Let us call an integer sided triangle with sides $a \le b \le c$ barely obtuse if the sides satisfy $a^2 + b^2 = c^2 – 1$.
How many barely obtuse triangles are there with perimeter $\le 75\,000\,000$?
This problem is related to the Pythagorean triplets and can be solved using the number theory.
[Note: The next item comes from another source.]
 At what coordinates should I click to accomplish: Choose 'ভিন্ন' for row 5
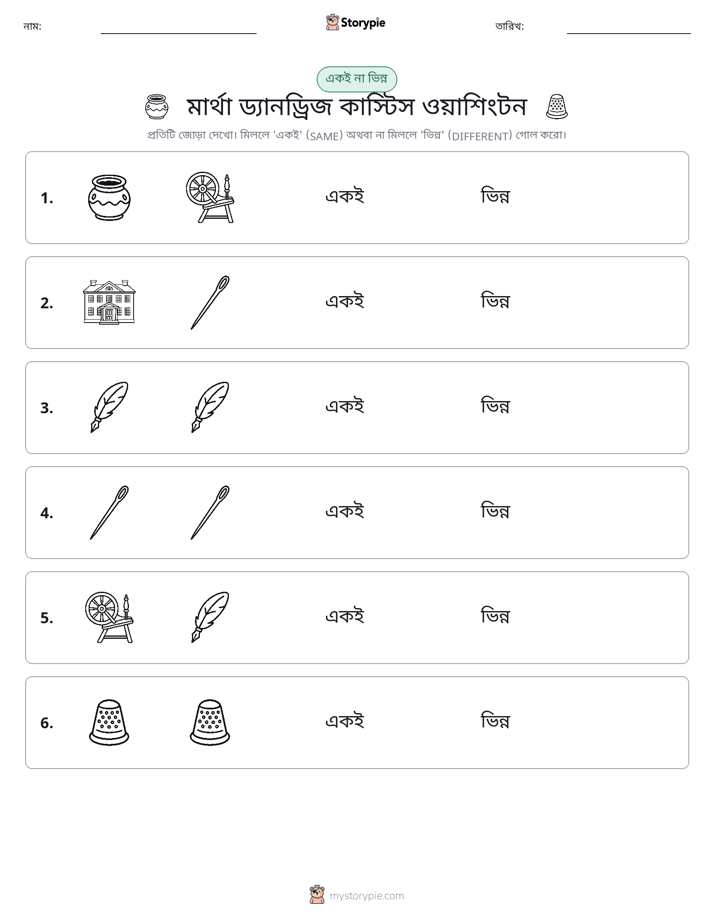(x=495, y=616)
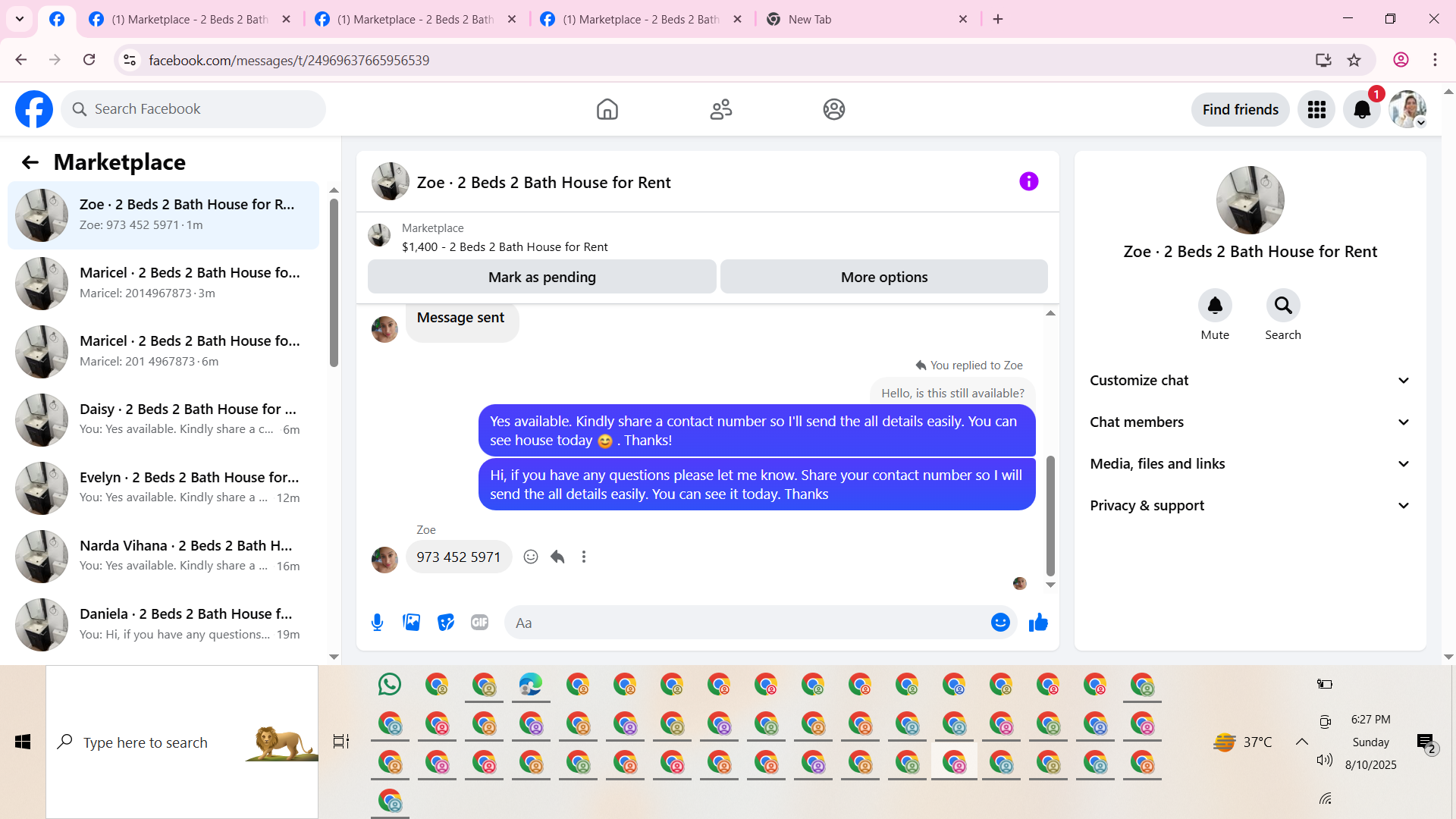
Task: Click the chat messages scrollbar
Action: pyautogui.click(x=1050, y=516)
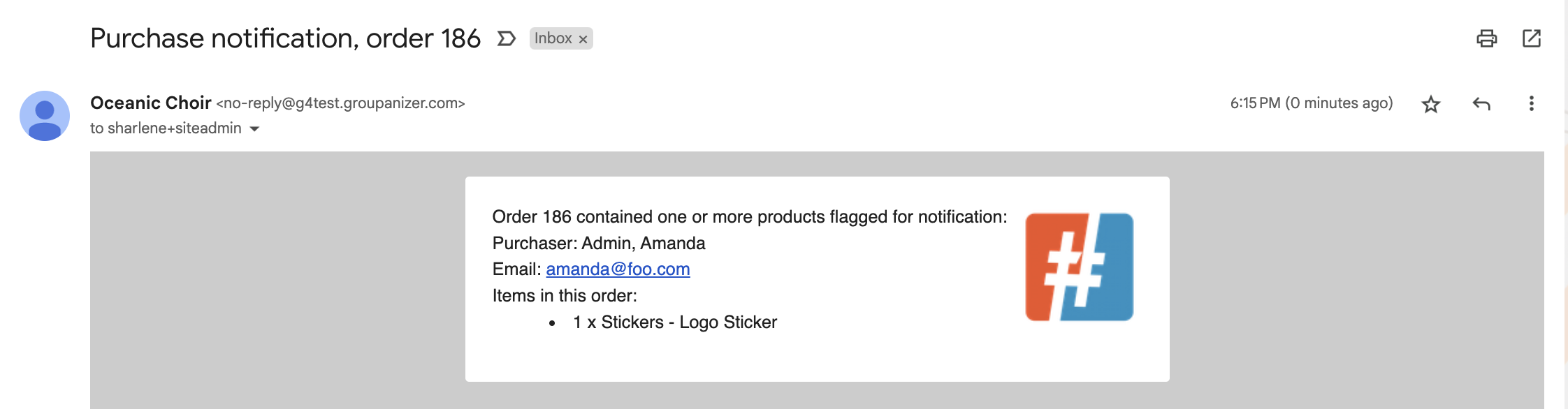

A Pythagorean triplet is a set of three positive integers a, b, and c, such that a^2 + b^2 = c^2. According to the Pythagorean theorem, any right angled triangle with sides a, b and c (a
We can rewrite this equation as (a^2 + b^2 + 1) = c^2, which means that not only is c^2 a perfect square, but (a^2 + b^2 + 1) is also a perfect square. Let’s denote these two perfect squares by x^2 and y^2, so x^2 < y^2 and x^2 + 1 = y^2. That means x and y are consecutive integers. Now a^2 + b^2 = x^2 and a + b + y = c, and we need c to be less than or equal to 75,000,000.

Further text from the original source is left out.